— The Associated Press

WHISTLER, British Columbia — Warm, wet weather has turned this mountain into a mushy mess, wiping out training runs and postponing the opening women’s Alpine race.

Hardly ideal conditions at any competition, let alone the Winter Olympics, right? Try telling that to Lindsey Vonn. She loves the way things are going. Every delay provides extra time for her badly bruised right shin to rest and heal.

”I’m lucking out pretty heavily because of all the cancellations,” the American said Friday. ”Normally I would be disappointed. But for my shin, I think, this is the best possible scenario.”

The first women’s event, Sunday’s super-combined, was put off because racers will not have had a chance to train on the downhill course. Thursday’s training run was scrapped after two racers started, and practice was canceled altogether for Friday and today.

Much was unknown, including when the women will train and when the super-combined will be raced.

Such schedule disruptions might distress plenty of people — from athletes to spectators, from Olympic and skiing officials to TV types — but certainly not Vonn.

The two-time overall World Cup champion has been pegged as a medal contender in all five Alpine events, and an overwhelming favorite for golds in the downhill and super-G.

But that was before Vonn revealed Wednesday that she was hurt last week in pre-Olympic practice. She fell during a slalom training run and slammed her right boot against her leg.

> **DIRECTIONS FOR THIS TASK**:
Decide whether each statement below agrees with the article on Lindsey Vonn and the Whistler weather, answering yes or no and quoting the words of the article that settle it. 1. Thursday's training run was called off after two racers had started. 2. Vonn was injured during a downhill training run. 3. Vonn is seen as an overwhelming favorite for gold in the slalom.

> **COLLECTED DATA**:
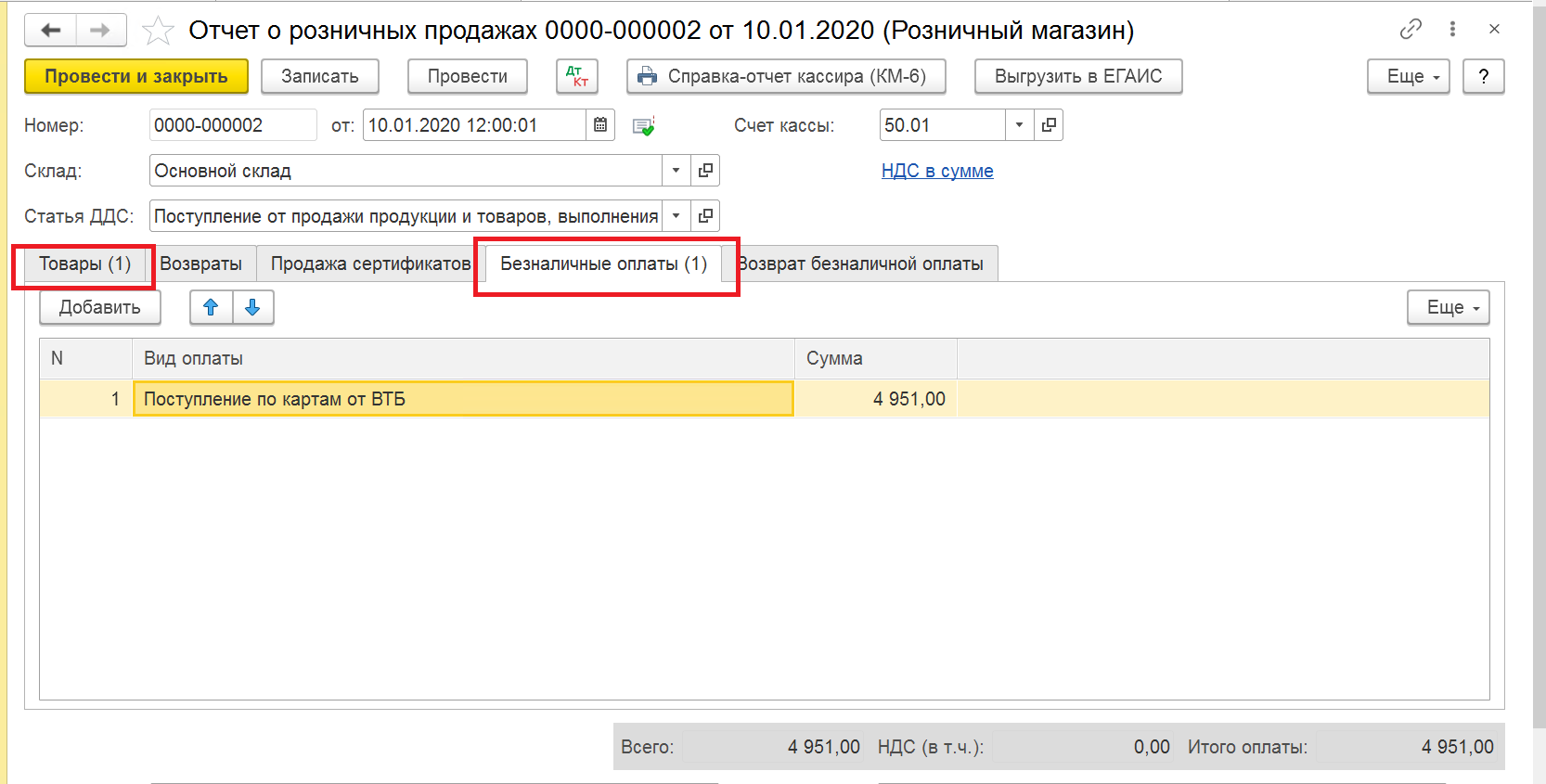Expand the Счет кассы dropdown
The height and width of the screenshot is (784, 1546).
point(1019,125)
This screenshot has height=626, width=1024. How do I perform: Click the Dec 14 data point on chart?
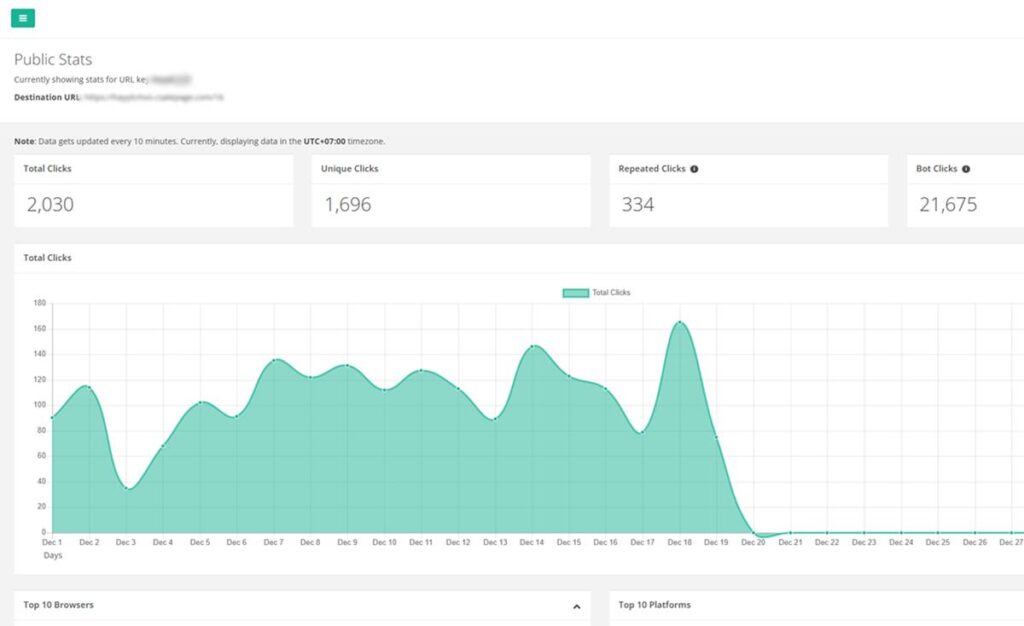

> **WORKED SOLUTION**:
1. Yes: "Thursday’s training run was scrapped after two racers started"
2. No: "She fell during a slalom training run"
3. No: "an overwhelming favorite for golds in the downhill and super-G"